Moreover, the quality of life measured by KDQOL showed that patients were less bothered by the disease symptoms (Symptoms and Problems subscale) and by restrictions on daily activities (Effects of Kidney Disease on Daily Life subscale) after teleconsultations. However, there was no improvement in the Burden of Kidney Disease subscale, which measures how much kidney disease interferes with daily life, and makes the respondent feel like a burden. Similarly, the short period of evaluation did not give an opportunity to detect the impact of teleconsultations on the burden of kidney disease. The finding of positive impact of teleconsultations on quality of life is consistent with the findings of other studies that have examined the effect of telemedicine on health-related quality of life in patients with different health problems and showed that telemedicine is beneficial19,20. However, the changes in the quality of life after telenephrology application might be for other reasons. A large randomized clinical trial is recommended to provide better evidence.

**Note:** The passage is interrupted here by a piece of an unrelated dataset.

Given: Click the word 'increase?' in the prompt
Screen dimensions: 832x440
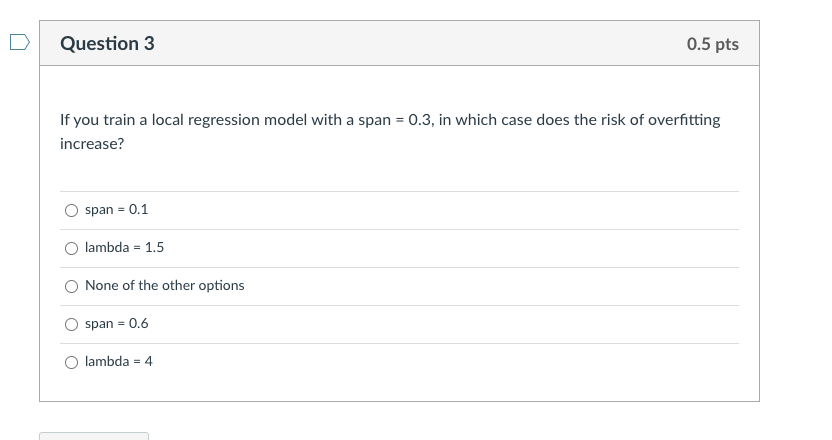Looking at the screenshot, I should click(92, 144).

This study was not intended to compare telenephrology to in-person nephrology care because telenephrology may still be superior to nephrology care provided by non-specialists. One of the main limitations in this study is inherited in the design itself. In this design patients were not compared to a control group or a group who was not treated by telenephrology.

Conclusions

Telenephrology care in remote areas of Jordan would improve access to health care, help physicians to reach a proper diagnosis and establish a treatment plan, and improve quality of life. If expanded to remote and rural areas in Jordan, telenephrology is expected to improve the care and the outcomes for patients with kidney problems. A study with a comparison group of patients who used the in-person nephrology care would provide stronger evidence on the effectiveness of telenephrology care.

Acknowledgements

The research was supported by Cisco Systems, Inc., USA. The funder had no role in the study design, data collection and analysis, interpretation of data, decision to publish, or preparation of the manuscript.